-- BEGIN Passage to read --

This Doctor also has an extreme dislike of soldiers, and I do not quite understand what the origination of this abhorrence is.  The Doctor, of course, has definitely exhibited distrust for the military in the past, and he is not necessarily wrong to do so.  It seems right for him to worry in “The Caretaker,” for instance, that the military’s first reaction to the threat would be to attack it—which would be the worst possible action.  However, the Doctor’s hatred of Danny, who is not but simply was a solider, and who at no point does anything in the Doctor’s presence that looks remotely martial (early on), morphs into an unreasonable prejudice/obsession.

“The Caretaker,” in terms of characterization, is very much a rehash of “Robot of Sherwood.”  The Doctor doesn’t like another man, so he throws some temper tantrums, and the other man gets ticked off and throws temper tantrums right back.  Charming.  So, yes, I found Danny in this episode to be just about as childish and petulant as the Doctor.  The Doctor certainly fights first, but I didn’t find Danny’s pretending to be a perfectly behaved solider speaking to his commander to be funny or clever or anything admirable.  Danny comes across as a jerk just as much as the Doctor does.  And I lost a bit of respect for him.

Danny also makes a lot of “insightful” comments about the Doctor really being a solider himself—and someone Clara should watch out for—that just didn’t ring true to me.  This is not a moving scene, such as when Adelaide Brooke (“The Waters of Mars”) tells Ten that he doesn’t get to play God—and we know that she’s right.  This is a man trying to make the Doctor look bad because he’s angry the Doctor doesn’t like him.  He has a right to be angry, but I sincerely hope the writers didn’t expect viewers to take Danny’s words seriously, to wonder if there’s a grain of truth in them, because if there’s one thing we do know about the Doctor, which never changes, it’s that his companions can trust him.  Having Danny suggest otherwise is so ludicrous it fails to be in any way thought-provoking.  This season needs to move on from clashing male egos to real character growth and exploration.

-- END Passage to read --

*Exercise description*:
Answer these questions on the review of "The Caretaker," one line each:
1. According to the reviewer, which episode does "The Caretaker" rehash in terms of characterization?
2. In "The Caretaker," what does the Doctor worry the military's first reaction to the threat would be?
3. Which character from "The Waters of Mars" tells Ten that he doesn't get to play God?
Answer from the review of "The Caretaker" alone, without outside knowledge of the show.

-- BEGIN Recorded data --

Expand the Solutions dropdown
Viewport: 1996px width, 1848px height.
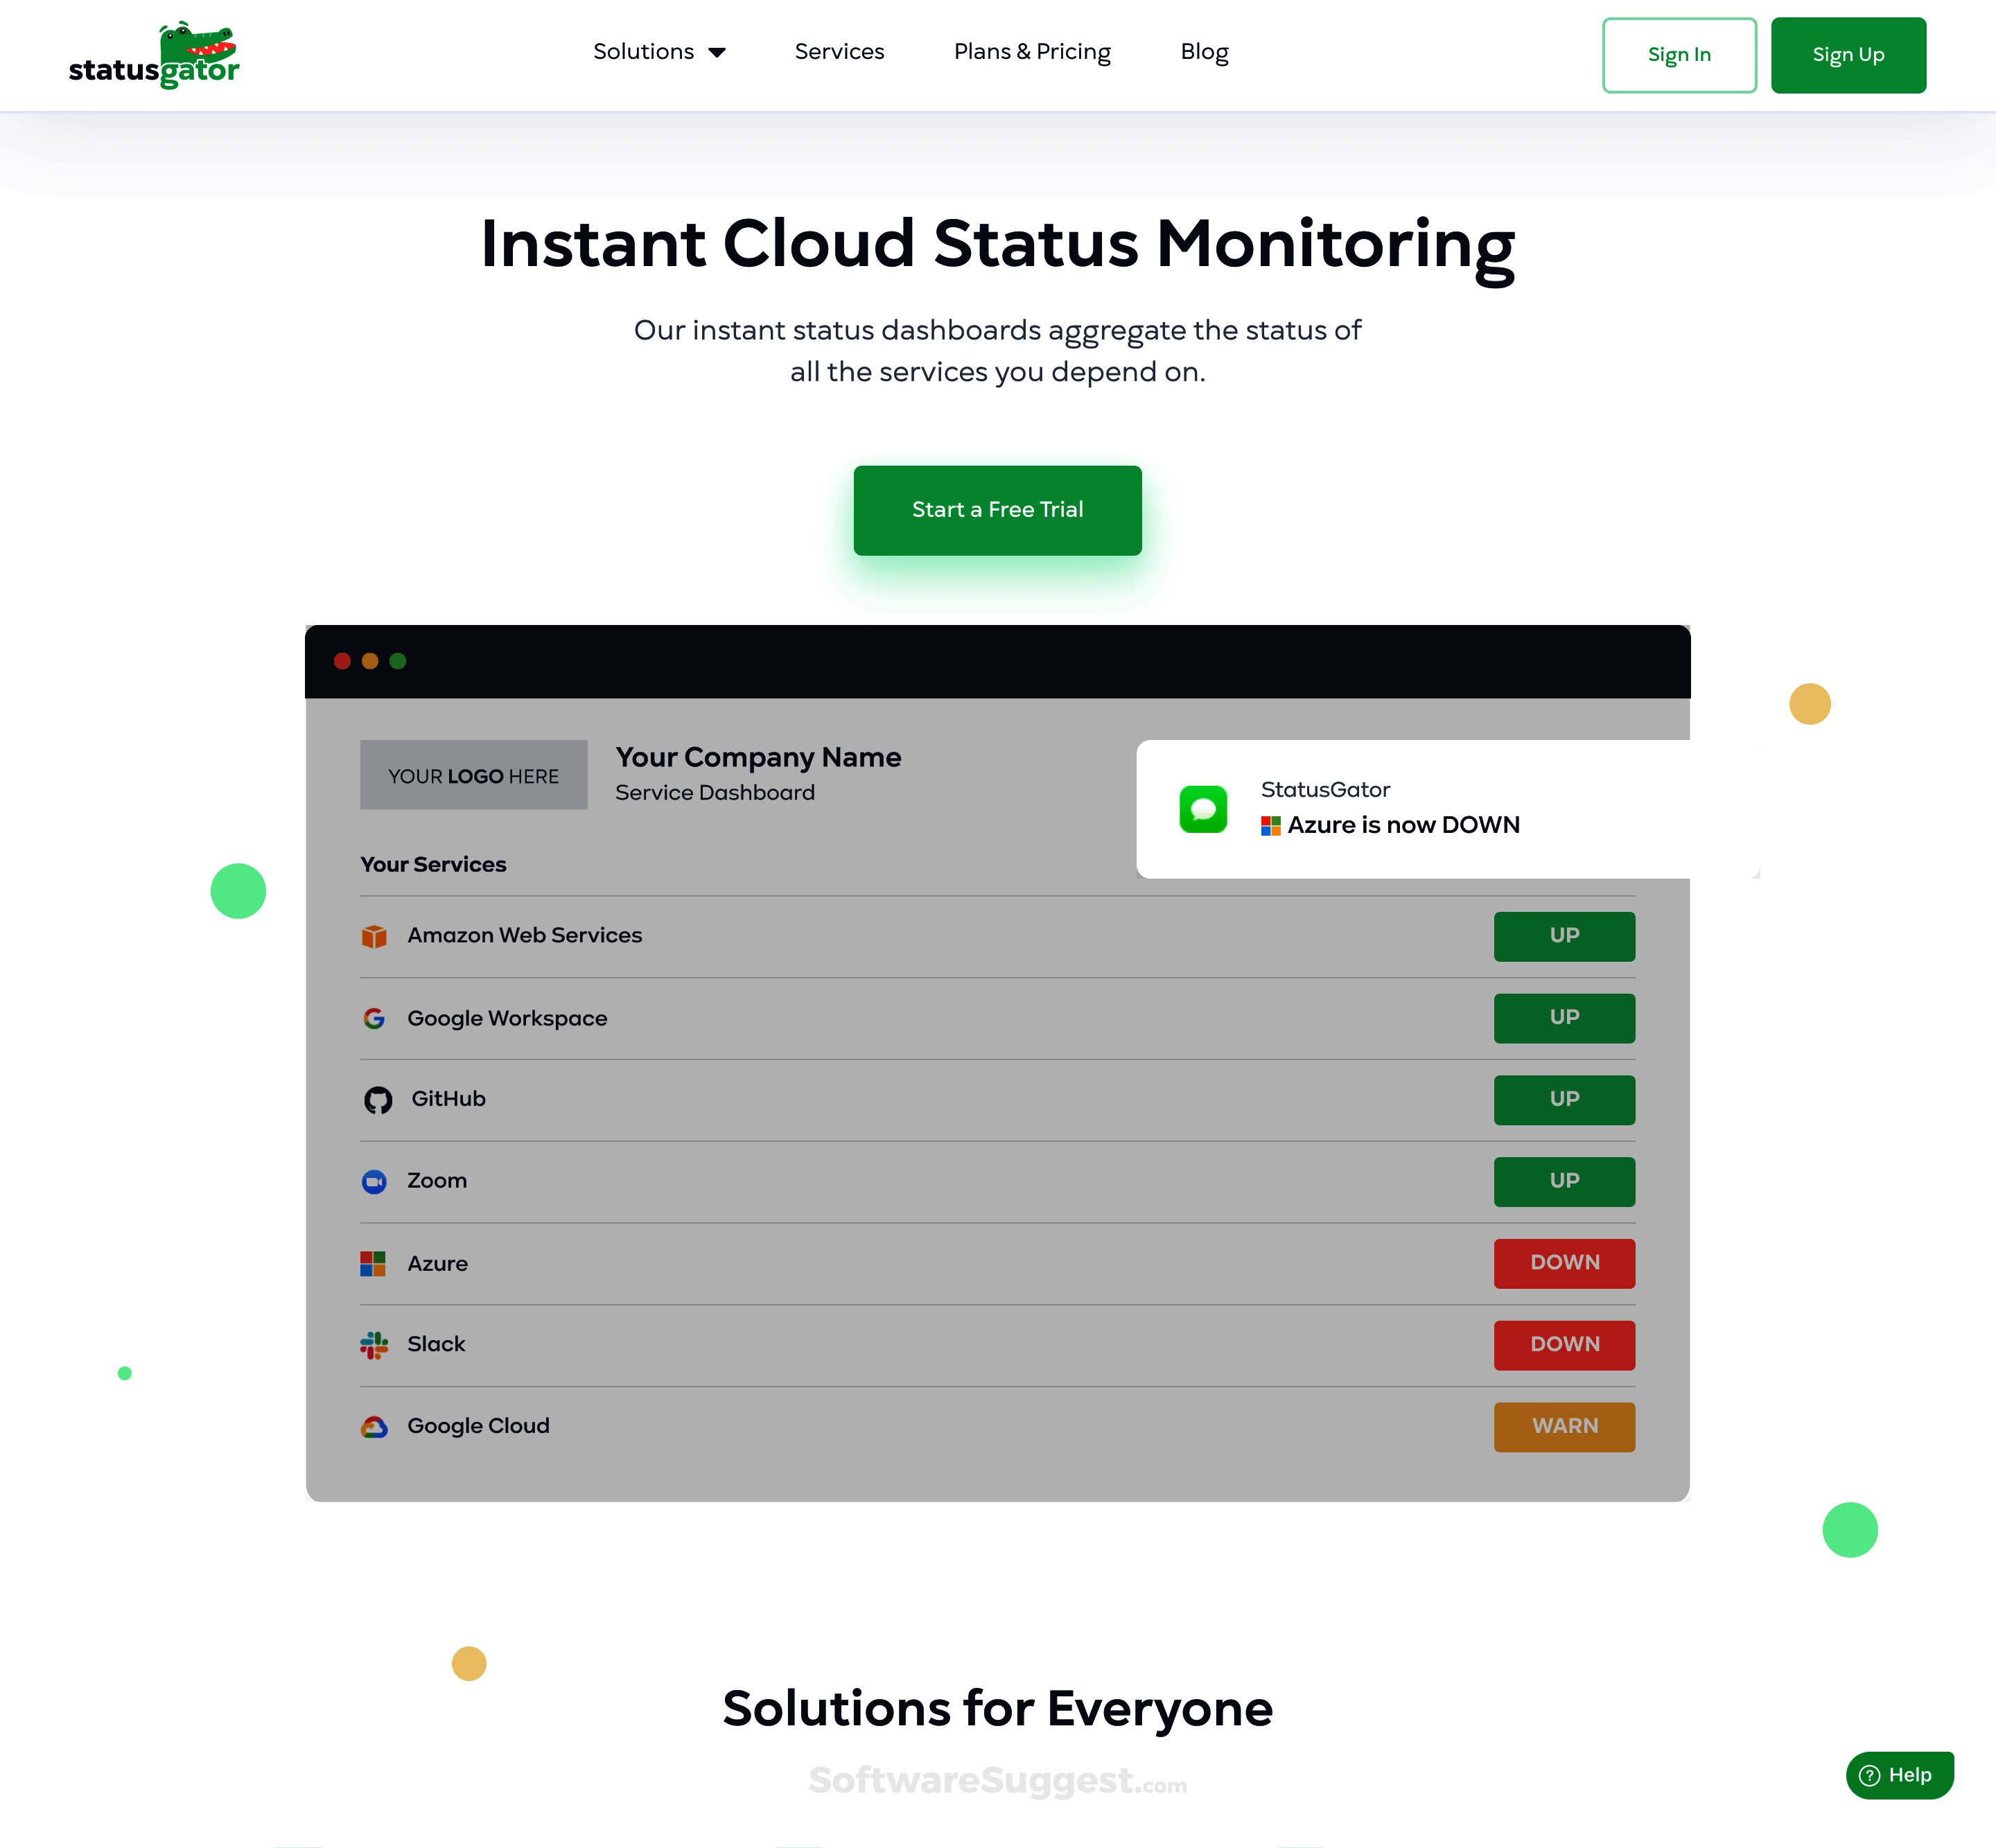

-- END Recorded data --

*The result*:
1. "Robot of Sherwood."
2. To attack it.
3. Adelaide Brooke.